Screenshot grounding records
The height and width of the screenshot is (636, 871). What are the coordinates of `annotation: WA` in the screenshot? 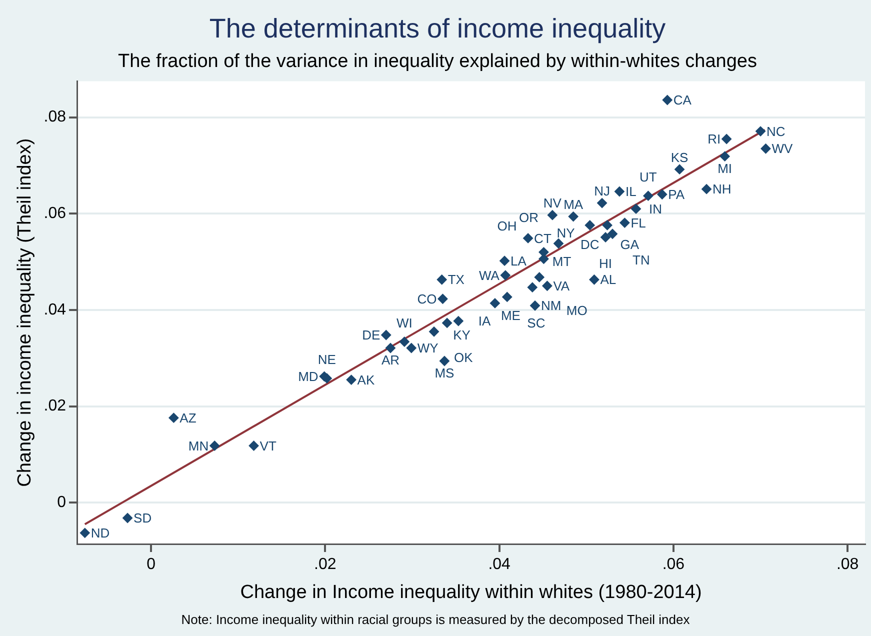 It's located at (489, 276).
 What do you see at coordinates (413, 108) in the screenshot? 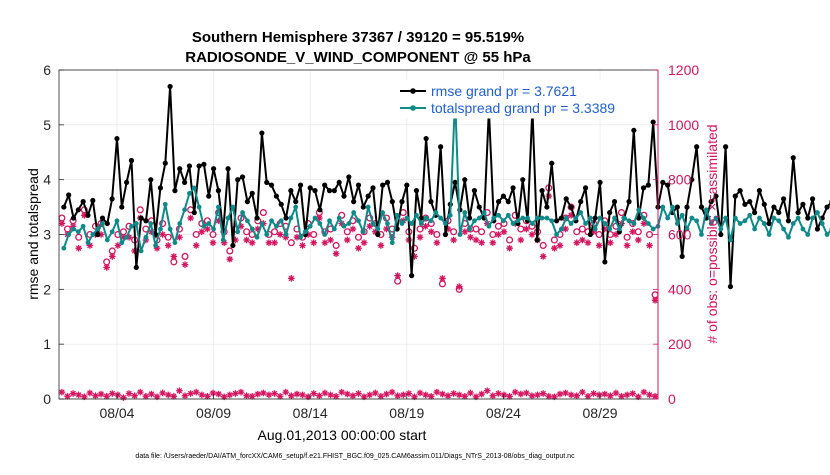
I see `legend-spread-marker` at bounding box center [413, 108].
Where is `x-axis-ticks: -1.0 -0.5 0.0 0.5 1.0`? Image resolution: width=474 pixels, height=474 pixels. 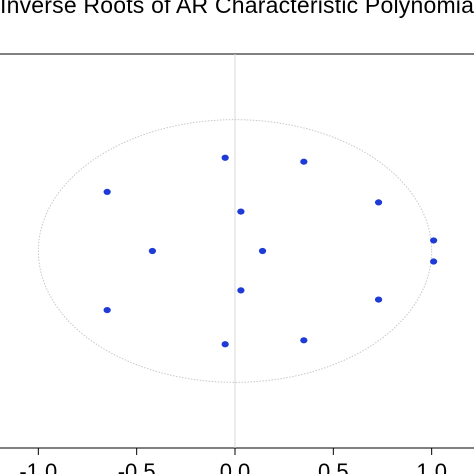 x-axis-ticks: -1.0 -0.5 0.0 0.5 1.0 is located at coordinates (233, 461).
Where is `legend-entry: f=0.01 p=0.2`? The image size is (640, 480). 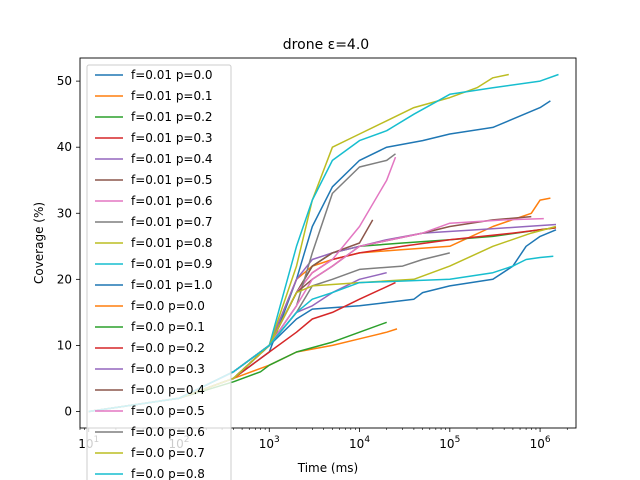
legend-entry: f=0.01 p=0.2 is located at coordinates (172, 117).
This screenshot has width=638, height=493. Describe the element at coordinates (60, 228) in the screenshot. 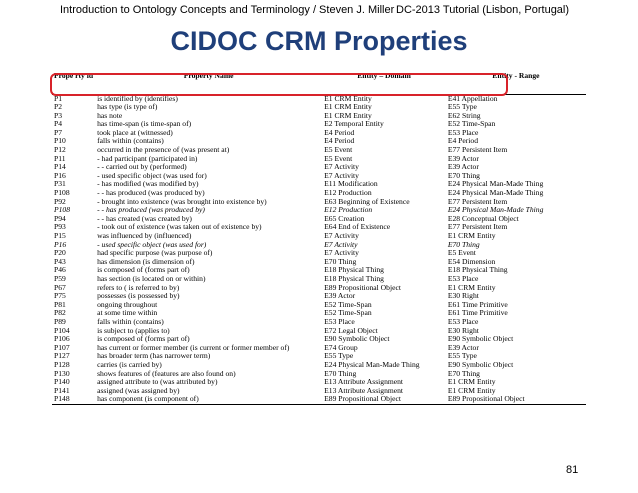

I see `property-id-cell: P93` at that location.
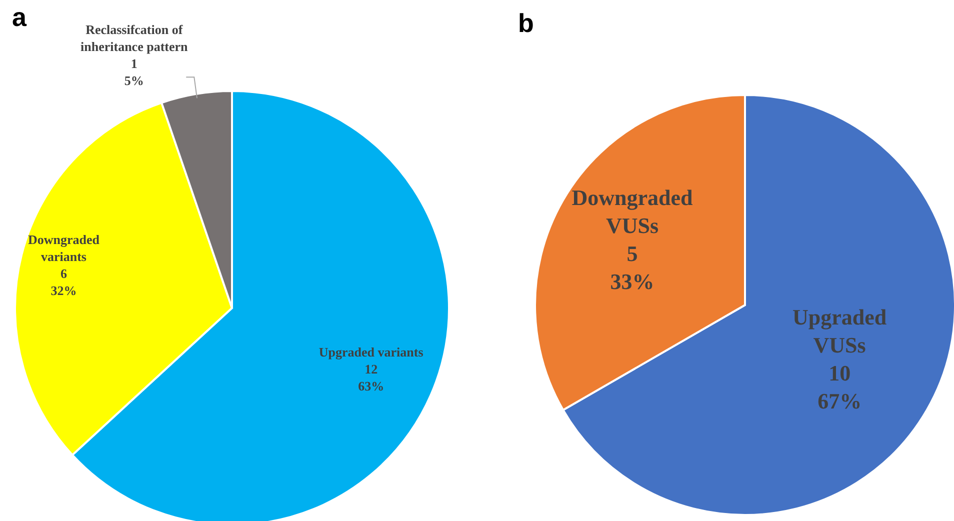 The image size is (954, 521). I want to click on chart-title: b, so click(526, 24).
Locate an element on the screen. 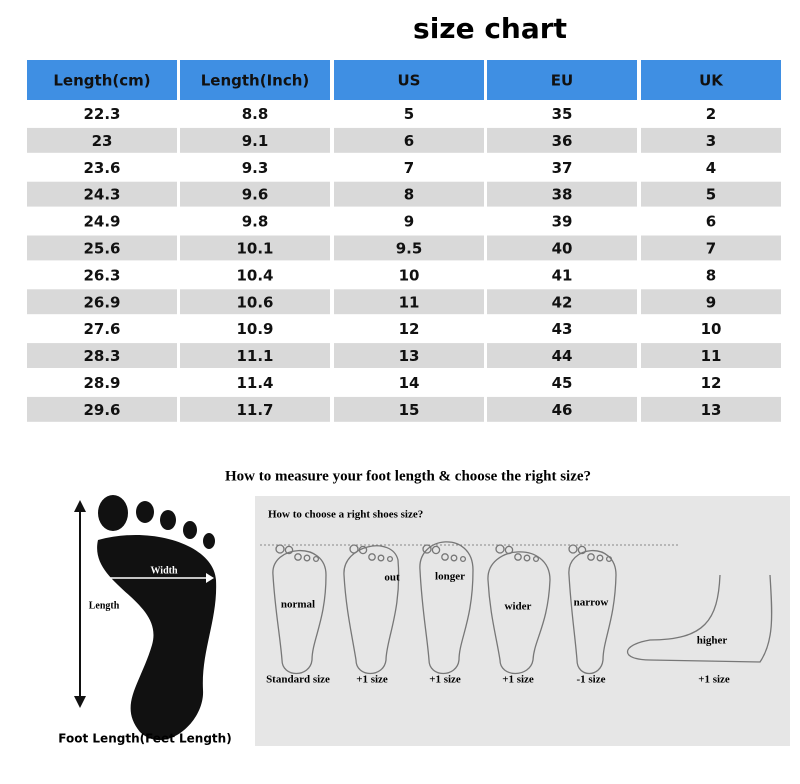 Image resolution: width=800 pixels, height=784 pixels. header-text: US is located at coordinates (410, 81).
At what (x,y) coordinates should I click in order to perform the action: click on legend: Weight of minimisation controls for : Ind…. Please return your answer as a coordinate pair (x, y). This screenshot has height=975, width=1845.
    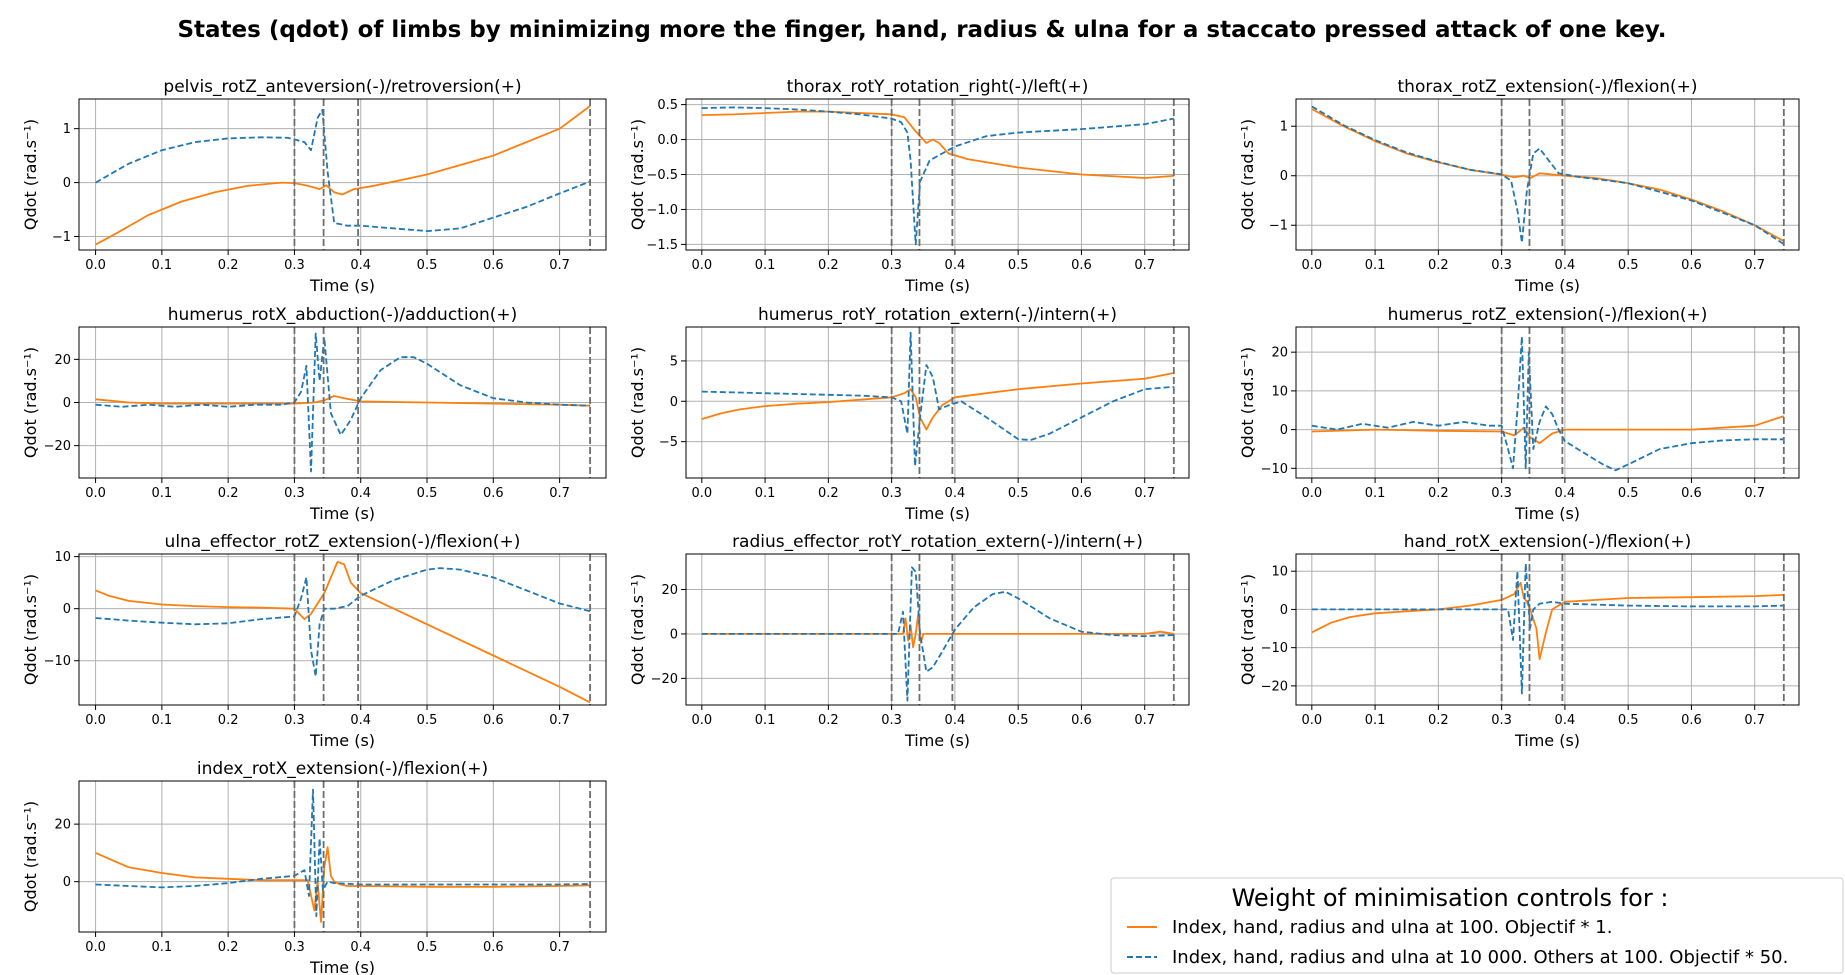
    Looking at the image, I should click on (1477, 926).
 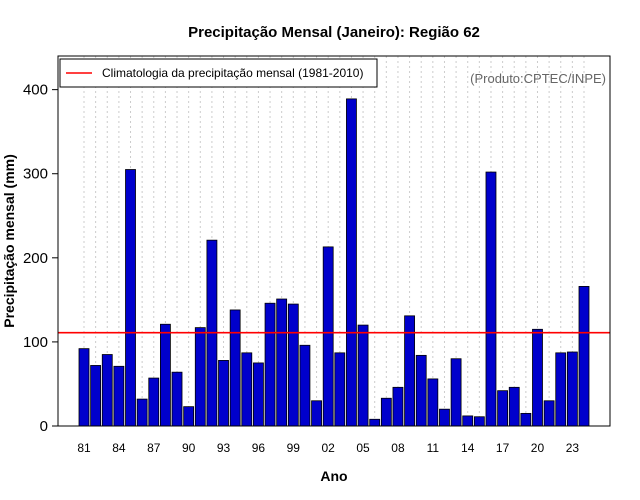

*EXERCISE INSTRUCTIONS*
Reproduce the records verbatim, starting at the line that contains "is (640, 480)." and ending at the line that contains "The image size is (954, 521).", with both of those lines included. Omit the pictures from your answer.

*RESPONSE*
Where is `legend-entry: f=0.01 p=0.2`? The image size is (640, 480). 
legend-entry: f=0.01 p=0.2 is located at coordinates (172, 117).
This screenshot has width=638, height=493. Describe the element at coordinates (60, 228) in the screenshot. 

I see `property-id-cell: P93` at that location.
 The image size is (954, 521). I want to click on chart-title: b, so click(526, 24).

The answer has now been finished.